La noche cae temprano en Puerto Príncipe. Cuando no son ni las ocho de la tarde, la oscuridad ya ha extendido su manto y la vida pisa el freno, se tumba en el asfalto en fila a dormir, se reúne alrededor de una lámpara de queroseno y un plato de comida o algo de beber o se queda dentro de un coche aparcado en una gasolinera, prefiriendo dormitar allí que arriesgarse a pasar horas al día siguiente esperando en una cola.

Esta noche, en Martissant, uno de los sectores más deprimidos de la ciudad, un poco al sur de la parte baja de la bahía alrededor de la cual se construyó Puerto Príncipe, arde el intenso naranja de las fogatas. Las lámparas y velas iluminan con sus pequeñas llamas los rostros reunidos a su alrededor.

En el barrio no ha dejado de sentirse cierto miedo, nadie se llama a engaño pensando que está en un paraíso de seguridad y la larga fila de familias que alinean sus mantas ocupando la mitad de la carretera para dormir están organizadas tanto para intentar conseguir y distribuir abastecimientos como para defenderse. Pero sería injusto y falso hablar de terror.

Se sabe que, cuando la prisión se derrumbó por el terremoto dejando escapar a varios millares de presos, una parte de los jefes más violentos de las bandas que estaban encarcelados regresaron aquí, a su barrio. Pero los mandos de la unidad de militares de Sri Lanka que desde hace cinco años se encarga bajo mandato de la ONU de la seguridad en este área tienen la certeza de que no han actuado aún. "Los civiles les han visto, pero no han hecho nada", explica el mayor Nazir Mageed.

La principal amenaza

En la pared de una de las salas de su cuartel en Kilick, un poco más al norte de Martissant, cuelga un folio que enumera la principal amenaza violenta que ya antes del terremoto sobrevolaba este área de Puerto Príncipe. Se llaman Tibois, el grupo de Clifford, Sooray, Baz Pilate... Son bandas, y la mayoría de los miembros que los militares han conseguido señalar solo se identifican por nombre propio. La violencia no tiene apellido, pero sí armas, desde pistolas hasta M14. Otro detalle llama la atención en la lista: en al menos tres nombres, y dos de ellos son los de líderes, está anotado: "Antiguo miembro de la policía".

Los 300 militares de Sri Lanka no se han topado con ellos desde que la tierra intentó derruir Haití, no han recibido chivatazos sobre posibles ataques, ni se los han topado en sus patrullas, que realizan 28 veces a pie cada día y cuatro veces cada noche, y en furgonetas en siete rondas diurnas y cuatro nocturnas.

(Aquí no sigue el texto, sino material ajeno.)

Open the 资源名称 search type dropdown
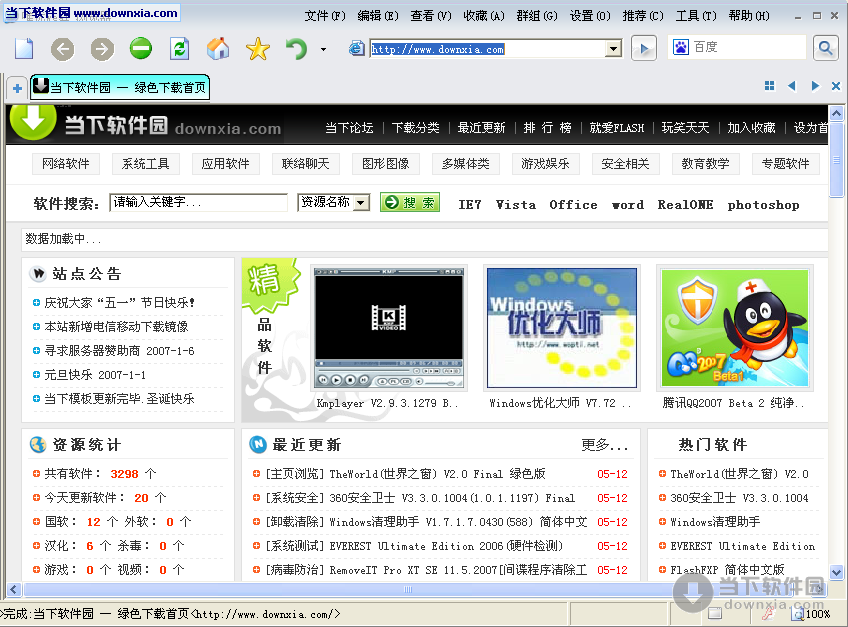 point(361,202)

Lo que encuentran ahora son miles de desplazados, gente como Alexis Julien Figueroa, un exprofesor de 49 años que hasta el martes pasado trabajaba como mecánico y que desde entonces vive en la calle, donde se ha convertido en uno de los líderes comunitarios que hoy proliferan en la ciudad y que se encargan de intentar poner cierto orden. Cuando Figueroa ve una cámara, se acerca, pidiendo que no se tomen fotos, que se respete la dignidad de la gente en la calle. "¿Hacen esto mismo en otros países, retratan a la gente cuando está durmiendo?", increpa. "No necesitamos fotos, necesitamos médicos, agua... agua pura, el agua que tenemos no sirve".

Si se le explica que no hay intención de explotar, sino de transmitir una realidad de otra forma difícil de imaginar, cambia el tono. "Aquí estamos todos ya sin casa, o con miedo a volver y que no quede nada. Mucha gente no come".

Normalidad

Las camas de la nueva gran familia de la calle Martissant están colocadas al lado izquierdo de la calle, dejando el espacio para que puedan circular los coches. Y al ver interactuar a estos haitianos ahora sin techo con los cascos azules de Sri Lanka se percibe una gran normalidad. Quizá, como dice uno de los soldados, porque unos y otros saben lo que es la pobreza y la violencia.

No en todos sitios rige esa ley. Antes de llegar a Martissant, a unos kilómetros por la Ruta Nacional 2 que transita paralela al puerto, la patrulla se ha topado con un cuerpo, uno más. Si no hubieran llevado prensa en la furgoneta posiblemente hubieran pasado de largo, recordando el enclave y avisando al llegar a su cuartel a la policía o grupos civiles locales para que lo recogieran. Pero se detienen para que la prensa pueda ver.

No es un cadáver de la tierra. Es, posiblemente, la víctima de un ajuste de cuentas por drogas. Parece haber sido apuñalado. Y yace allí, recordando que la vida y la muerte hoy son noticia. Durante mucho tiempo no lo fueron. Quién sabe esta vez por cuánto tiempo lo serán.